Wednesday of the First Week in Ordinary Time
(I Samuel 3:1-10.19-20; Mark 1:29-39)
On Sunday Mark’s gospel read that “the heavens were opened” when Jesus was baptized. The evangelist seems to imply that such an occurrence does not often happen. In the first reading today we hear again that such revelation is extraordinary. It says that in an even more ancient time, when we might have expected that God regularly spoke to humans in extraordinary ways, “a revelation from the Lord was uncommon and (a) vision infrequent.”

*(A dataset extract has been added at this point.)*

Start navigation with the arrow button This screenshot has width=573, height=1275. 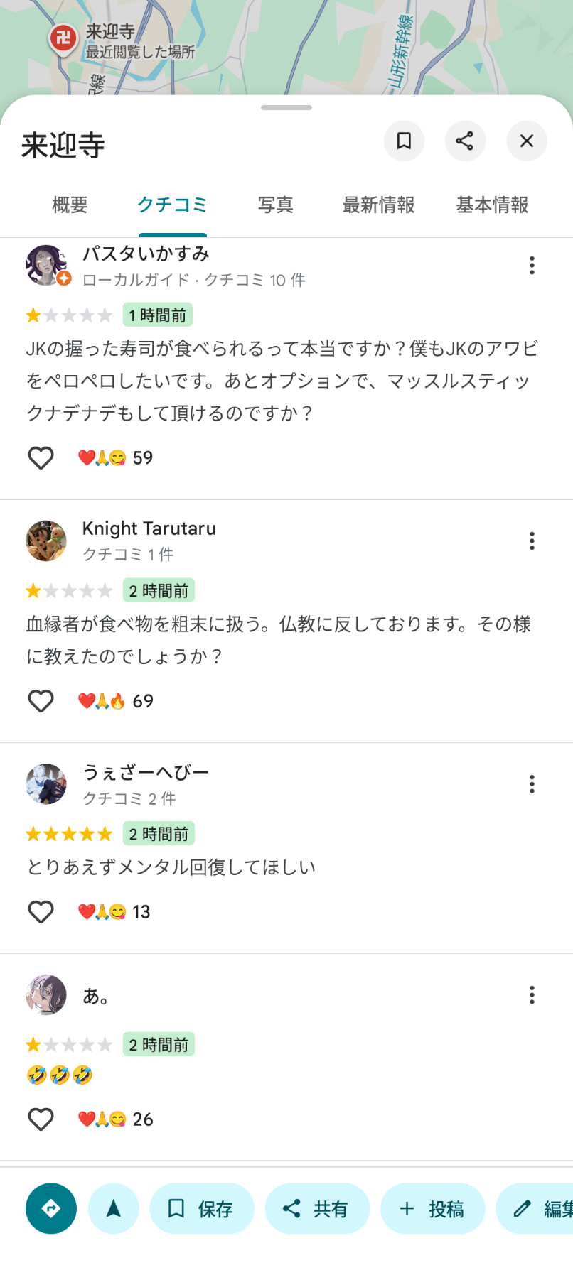pos(114,1208)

The narrative regarding the birth and call of Samuel begins the story of God’s bringing to fruition His promise of making Israel a great nation. Samuel will eventually anoint both Saul and David kings of the tiny land. The former shows some hope but will prove himself lacking in trust. David is a fierce warrior and capable administrator, yet he also fails to exhibit the virtue requisite of a great people. He keeps a harem, commits adultery, and even murders a noble officer. The kingdom he establishes will not last two generations before it splits in two.

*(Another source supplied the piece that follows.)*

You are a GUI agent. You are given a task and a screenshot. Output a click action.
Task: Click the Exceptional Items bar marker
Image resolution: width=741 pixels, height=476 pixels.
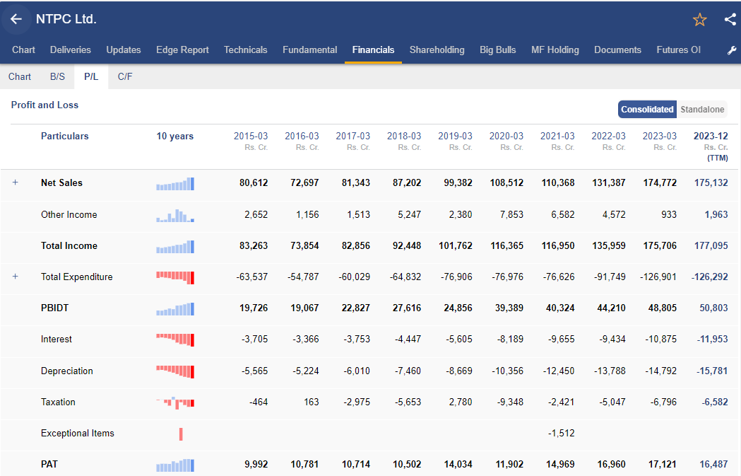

We might compare the origins of the kingdom of Israel as related in the Book of Samuel to those of the kingdom of God told by the evangelists. Of course, Jesus figures prominently in the latter. Even more descriptively than the Old Testament writers tell of Samuel’s birth, Matthew and Luke weave the story of Jesus’ beginnings. They show him as one so completely dominated by virtue that he is rightly called “son of God.” In today’s gospel Mark indicates the consistency of Jesus’ dedication to the kingdom of his Father. He tirelessly cures disease, casts out demons, and preaches good news to all people. In showing himself to be the fulfillment of God’s promise, Jesus provides for us a place in the new Israel through our relationship with him.